▶ [EXERCISE DETAILS]
From the data below, copy out every line in which the word "size" occurs.

▶ [DATASET]

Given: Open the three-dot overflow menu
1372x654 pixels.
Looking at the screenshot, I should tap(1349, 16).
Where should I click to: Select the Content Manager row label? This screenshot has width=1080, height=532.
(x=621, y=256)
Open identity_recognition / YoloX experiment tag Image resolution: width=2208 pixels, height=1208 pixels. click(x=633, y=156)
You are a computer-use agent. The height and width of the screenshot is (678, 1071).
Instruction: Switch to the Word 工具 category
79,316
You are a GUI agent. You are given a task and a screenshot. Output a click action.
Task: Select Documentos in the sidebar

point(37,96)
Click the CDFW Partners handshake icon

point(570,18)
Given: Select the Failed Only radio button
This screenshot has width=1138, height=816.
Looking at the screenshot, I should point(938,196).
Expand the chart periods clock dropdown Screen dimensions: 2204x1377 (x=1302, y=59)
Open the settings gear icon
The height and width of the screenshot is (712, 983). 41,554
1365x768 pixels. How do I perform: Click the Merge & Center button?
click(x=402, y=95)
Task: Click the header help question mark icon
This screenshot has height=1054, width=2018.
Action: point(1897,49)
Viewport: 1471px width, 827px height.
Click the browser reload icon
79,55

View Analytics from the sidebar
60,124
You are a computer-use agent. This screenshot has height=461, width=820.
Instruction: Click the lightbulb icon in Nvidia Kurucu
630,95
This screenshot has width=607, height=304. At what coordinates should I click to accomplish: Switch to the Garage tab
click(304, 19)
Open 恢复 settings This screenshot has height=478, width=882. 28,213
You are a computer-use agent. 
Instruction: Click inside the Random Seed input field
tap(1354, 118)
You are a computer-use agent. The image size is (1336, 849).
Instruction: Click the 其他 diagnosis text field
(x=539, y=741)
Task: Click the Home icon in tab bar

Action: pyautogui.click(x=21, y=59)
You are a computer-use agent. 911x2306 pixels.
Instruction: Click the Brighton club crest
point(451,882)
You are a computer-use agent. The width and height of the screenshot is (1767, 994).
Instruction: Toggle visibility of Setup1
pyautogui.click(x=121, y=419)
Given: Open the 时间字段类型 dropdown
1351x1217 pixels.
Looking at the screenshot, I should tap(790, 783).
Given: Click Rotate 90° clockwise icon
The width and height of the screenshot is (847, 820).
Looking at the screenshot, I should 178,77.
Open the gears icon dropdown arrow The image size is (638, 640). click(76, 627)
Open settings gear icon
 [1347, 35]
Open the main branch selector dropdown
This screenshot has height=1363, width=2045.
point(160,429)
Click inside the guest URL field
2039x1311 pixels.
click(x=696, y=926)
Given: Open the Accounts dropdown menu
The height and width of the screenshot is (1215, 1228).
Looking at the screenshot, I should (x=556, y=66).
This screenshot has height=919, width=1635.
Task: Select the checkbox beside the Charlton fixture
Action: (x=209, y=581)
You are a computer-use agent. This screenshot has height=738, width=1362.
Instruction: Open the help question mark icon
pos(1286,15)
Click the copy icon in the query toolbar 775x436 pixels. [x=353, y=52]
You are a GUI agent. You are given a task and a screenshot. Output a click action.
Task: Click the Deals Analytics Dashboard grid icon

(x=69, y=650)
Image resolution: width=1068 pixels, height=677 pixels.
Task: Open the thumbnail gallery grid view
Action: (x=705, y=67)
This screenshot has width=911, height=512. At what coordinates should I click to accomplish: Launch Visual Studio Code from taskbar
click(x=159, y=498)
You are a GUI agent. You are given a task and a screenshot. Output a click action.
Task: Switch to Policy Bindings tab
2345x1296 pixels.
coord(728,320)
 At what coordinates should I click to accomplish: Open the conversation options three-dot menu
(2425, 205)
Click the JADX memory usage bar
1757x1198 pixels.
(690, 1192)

▶ [SOLUTION TO THIS PROBLEM]
You are a computer-use agent. The image size is (1336, 849).
Open the gears icon dropdown arrow The image size is (638, 640). click(76, 627)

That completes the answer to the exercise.